I would characterize this region, which has 6,000 to 8,000 children as a kind of ground zero of psychological catastrophe and crisis. People are scared. If you know what is happening and you can develop a coping mechanism you can adapt, but if you don’t have a strategy and you need to make decisions and you can’t get anyone to tell you what to do, it becomes frustrating and worrisome. These people are in a serious crisis, and it doesn’t come across in the images we see on TV every day. Someone needs to get involved in this, but there’s really no sense of an effort going on. Anyone who says the people of this region do not need evaluation for mental health and emotional trauma and aren’t facing real risk have no idea what is happening here.

Redlener notes that the oil means that children are now suffering “a second wave of very severe trauma,” worrying about the risk of post traumatic stress syndrome for kids who lived through Katrina as well. But in a way, Redlener says, the spill is worse. As catastrophic as Katrina was, hurricanes are a part of life in Louisiana, even Category 5 ones. Katrina caused havoc, but after the storm passed, the cleanup and recovery could begin. The spill, though, is like a wound that won’t heal, a chronic disease for an entire community—which  means the trauma continues and the healing has yet to begin. And while the botched government response to Katrina engendered plenty of local anger after the storm, ultimately, how long can you stay mad at the weather? But the spill has no shortage of villains—BP, the federal government, the state government, the media—which means there is plenty of fuel for rage. “To say patience is running out is putting it mildly,” Redlener says.

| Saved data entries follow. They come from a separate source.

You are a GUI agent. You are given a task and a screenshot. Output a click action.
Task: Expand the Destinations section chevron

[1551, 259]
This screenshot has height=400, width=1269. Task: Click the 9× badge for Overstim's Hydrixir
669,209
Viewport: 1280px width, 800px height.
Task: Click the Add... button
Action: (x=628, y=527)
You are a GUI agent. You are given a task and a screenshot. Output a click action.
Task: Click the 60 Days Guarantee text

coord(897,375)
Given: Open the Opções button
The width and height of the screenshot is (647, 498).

If people remain in a state of confusion—with no clear signal for what they need to do to keep themselves and their kids safe—expect the anger to worsen. Redlener himself is already pretty unhappy. “Someone has to law down the law with this situation,” he tells me. “We need to know who is running the show down here. It’s still unclear and that should not be the case this far into the disaster.” It’s enough to make you livid—and depressed.